By HAL McCOY
Is a college basketball coach permitted to bring firecrackers into the arena and light them under the chairs of his players before a game starts?
University of Dayton basketball coach Archie Miller and his assistants need desperately to find a way to fire up the Flyers, ignite them, from the opening tip.
They have a habit of sleepwalking and daydreaming and lollygagging early in games so far this season.
Would anyone who didn’t bare witness to the proceedings Saturday night in Chicago’s United Center believe that Northwestern beat Dayton. 67-64, despite:
—Making only one field goal in the final eight minutes?
—Making only six field goals in the second half?
—Scoring only 27 points in the second half?
—Scoring only 12 points in the final 12 minutes, 10 on free throws?
Believe it, because that’s what happen because UD played the first half the way Northwestern played the second half.
The Flyers, playing with no intensity, no fire, no aggressiveness, fell behind 11-0 to start the game. Halfway through the first half they were 3 for 15 from the field and trailed 21-12. And then it got worse. The Flyers went seven minutes without scoring, were outscored 10-0, and fell behind 31-12.
When the buzzer signaled the end of the first half the Flyers were somewhere out in the parking lot, down 40-17, missing their final 12 field goal attempts during a 15-0 Northwestern sprint.
The Flyers were 4 for 28 in the first half and a large contingent of fans who made the trip were ready to vacate the premises and search for some Chicago-style deep dish pizza.
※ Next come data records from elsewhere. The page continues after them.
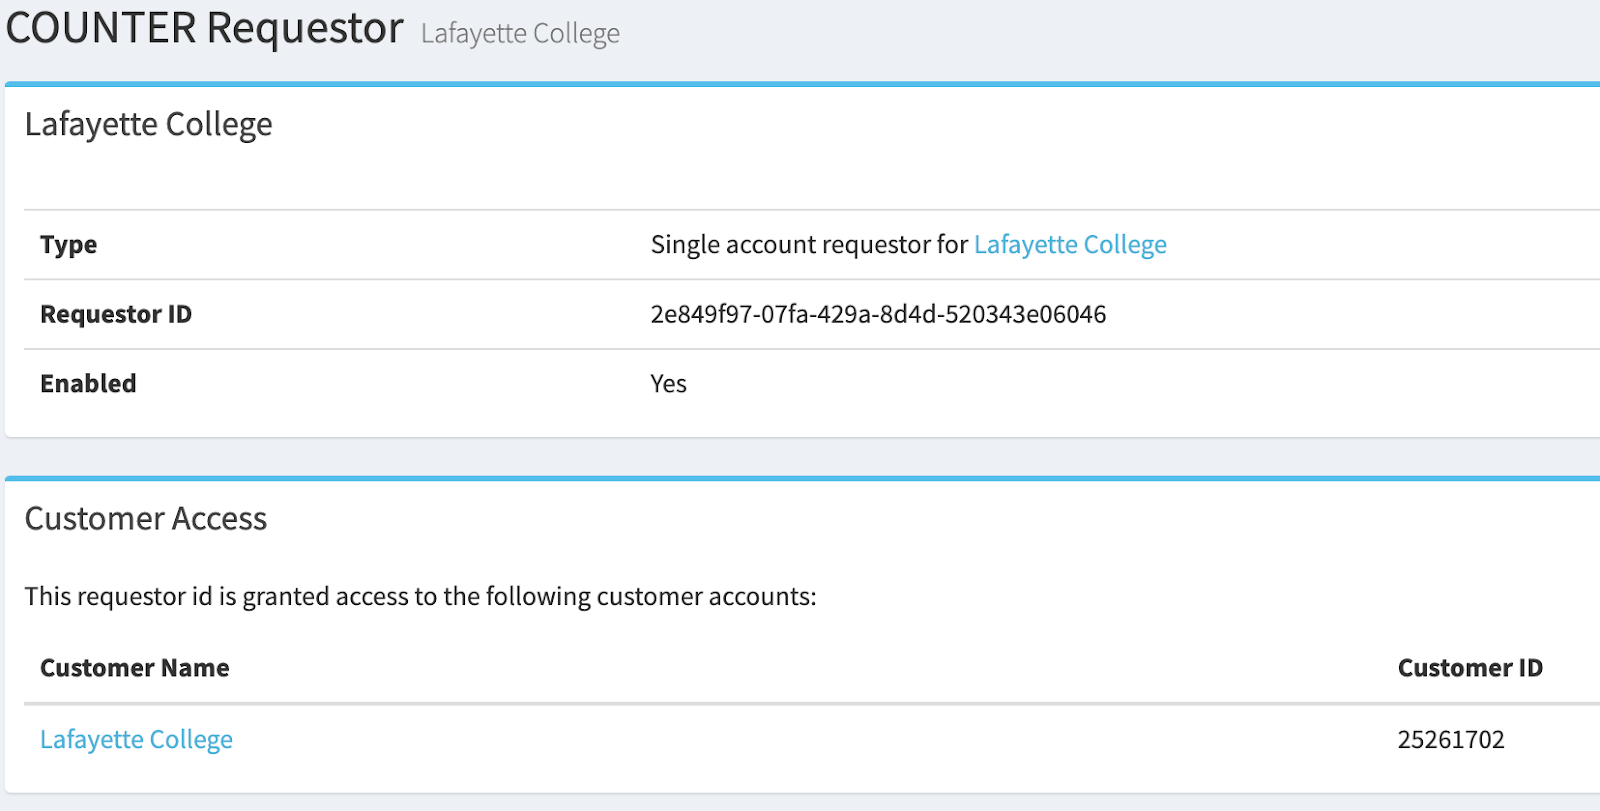Click the Type field label
1600x811 pixels.
[69, 245]
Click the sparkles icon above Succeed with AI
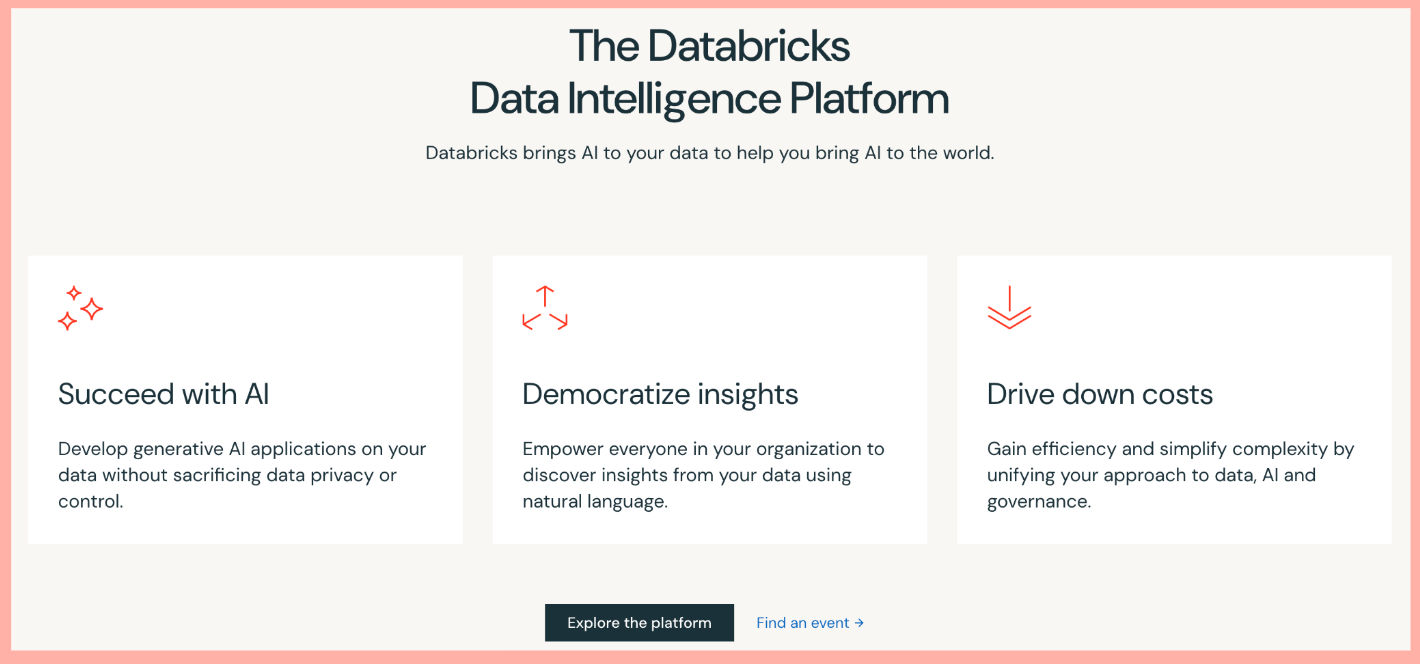1420x664 pixels. (x=80, y=307)
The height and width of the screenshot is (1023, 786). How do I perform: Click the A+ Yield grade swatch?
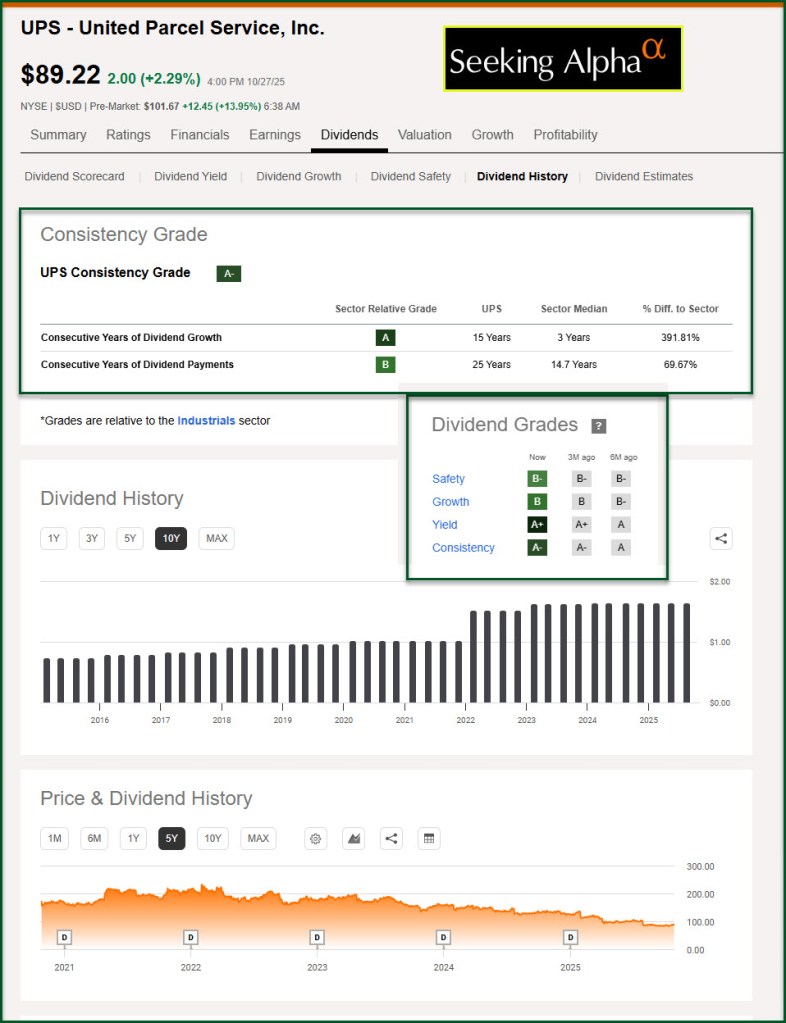tap(537, 525)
It was evident the Flyers thought the game started at 8 o’clock. It started at 7 o’clock, but only Northwestern was playing.
Then came an amazing about face, almost as if the two teams switched uniforms at halftime. UD became Northwestern and Northwestsern became Dayton.
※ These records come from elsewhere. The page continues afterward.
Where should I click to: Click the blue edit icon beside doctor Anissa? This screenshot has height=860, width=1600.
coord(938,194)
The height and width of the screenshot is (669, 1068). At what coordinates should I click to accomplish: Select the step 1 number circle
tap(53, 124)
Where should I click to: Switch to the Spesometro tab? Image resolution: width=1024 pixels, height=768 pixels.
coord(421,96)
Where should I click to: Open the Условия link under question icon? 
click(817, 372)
The Flyers turned it on. They were ultra-aggressive. They were energized. They were assertive. They applied tourniquet-like pressure on the suddenly inept Wildcats.
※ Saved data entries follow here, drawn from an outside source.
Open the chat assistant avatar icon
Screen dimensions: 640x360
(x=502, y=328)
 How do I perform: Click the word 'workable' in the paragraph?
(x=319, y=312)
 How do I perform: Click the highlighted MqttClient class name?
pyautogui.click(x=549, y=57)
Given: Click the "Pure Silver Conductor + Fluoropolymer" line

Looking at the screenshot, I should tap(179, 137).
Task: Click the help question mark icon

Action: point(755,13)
Northwestern owned a 22-point lead, 55-33, with eight minutes left. Xeyrius Williams hit back-to-back threes and it was if somebody defrosted a frozen spigot.
Dayton’s defensive pressure forced turnovers, bad shots and no shots and the climb from the deepest of pits began.
In the first 13 minutes of the second half Northwestern had two baskets and six turnovers and the Flyers kept tightening the screws.
When Scoochie Smith sketched a steal and a driving layup at 7:15, the Flyers were within 11 at 55-44, in the middle of a 13-0 run.
Charles Cooke drove for a basket and hit a three and UD was dogging the Wildcats, creeping to within eight at 59-51 with 3:40 to go.
Scoochie Smith stole an inbounds pass and kerplunked a three with 1:30 left and UD was spitting down the back of Northwestern’s jerseys at 59-55.
It was a whole bunch of comeback stuff, but the Flyers ran out of time, but not effort. They crept within three, 65-62 on two Smith free throws with nine second left. But Bryan McIntosh made two free throws for Northwestern with seven second left for a five-point lead. Smith drove for a basket at 0:02 to bring it back to within three.
It looked as if the Flyers would get the ball with two seconds left, down three, when Kyle Davis wrestled the ball away on the inbounds pass. The officials awarded UD the ball, but when they reviewed the play they saw that Davis had stepped out of bounds while in possession of the ball. So Northwestern received another chance to inbounds the ball and flung it down court as time expired.
So Northwestern crushed UD in the first half and UD crushed Northwester in the second half — but not quite enough. The first half UD slumber was too much.
Northwestern is 9-and-2, narrowly losing games to Norte Dame and Butler, while the Flyers are 7-and-3 with a game Wednesday night in UD Arena against Vanderbilt.
Amazingly, neither Cooke, the Flyers’ leading scorer, nor Smith scored a single point in the first half. Smith finished with 18 and Cooke had 12.
It was not a good night for the two UD players returning home to Chicago to play in front of family and friends. Kendall Pollard had seven points and only two rebounds and was foul-plagued. Kyle Davis scored two points and was 1 for 8 from the field.
Northwestern’s mission was to slow down UD’s fast break and prevent points in the paint, two of the Flyers’ best offensive weapons. The Wildcats succeeded by giving up only 16 points in the paint and seven on fast breaks. And Northwestern outrebounded the flyers, 36-25.
Just call it a Tale of Two Halves, but a spirited flurry of a comeback by the Flyers in the second half fell short.